A Little Rock police officer who fatally shot a Lyft driver in 2017 outside a bar has accused the man's sisters of defaming her in a civil-rights lawsuit by suggesting she had "romantic feelings" for him.

In a counterclaim filed Friday, officer Brittany Gunn took issue with the sisters' claim that Gunn knew James Hartsfield, 28, before she encountered him about 4 a.m. Oct. 7, 2017, on a parking lot at 1501 N. University Ave., where she was working off-duty as a security guard for the Local Union bar.

Hartsfield, a part-time driver for the transportation service, drove a Mercedes-Benz onto the parking lot to pick up a patron, Brian Moore, who had just emerged from a bar on the building's first floor. Police said later that Hartsfield appeared to be drinking while driving, so Gunn ordered him to stop the car and get out, but he refused.

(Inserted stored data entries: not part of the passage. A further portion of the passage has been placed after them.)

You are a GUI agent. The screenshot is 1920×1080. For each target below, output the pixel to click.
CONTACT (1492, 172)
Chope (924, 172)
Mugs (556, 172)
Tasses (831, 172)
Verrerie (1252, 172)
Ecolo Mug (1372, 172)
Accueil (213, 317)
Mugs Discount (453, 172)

Gunn radioed for backup, and police said that when officer Nicholas Smith arrived, he saw Gunn in the passenger side of the Mercedes, struggling with the driver. Police said Smith went to the car door and tried, with Gunn, to remove the driver, who "continued to resist," and then Hartsfield put the car in drive and sped forward, knocking Smith to the ground.

Police said Gunn remained in the car as it sped toward a brick wall ringing the parking lot, and fired at Hartsfield just before the Mercedes crashed through the wall, ending up on North University Avenue.

Hartsfield, who was shot multiple times, was pronounced dead at the scene. Gunn, who was ejected from the car, was found unresponsive and was taken to a hospital, where she was treated and released.

The Pulaski County prosecuting attorney's office later cleared Gunn of wrongdoing in the shooting.

But a lawsuit filed in May by Lauren Hartsfield, on behalf of her and another sister of James Hartsfield, contends that as Moore stood at the front passenger door of the Mercedes waiting to get in, Gunn was able to see Hartsfield and "recognized him from [the University of Arkansas at Little Rock]," where they had been in a class together, and from a fitness center, where they both worked out, and began a conversation with him.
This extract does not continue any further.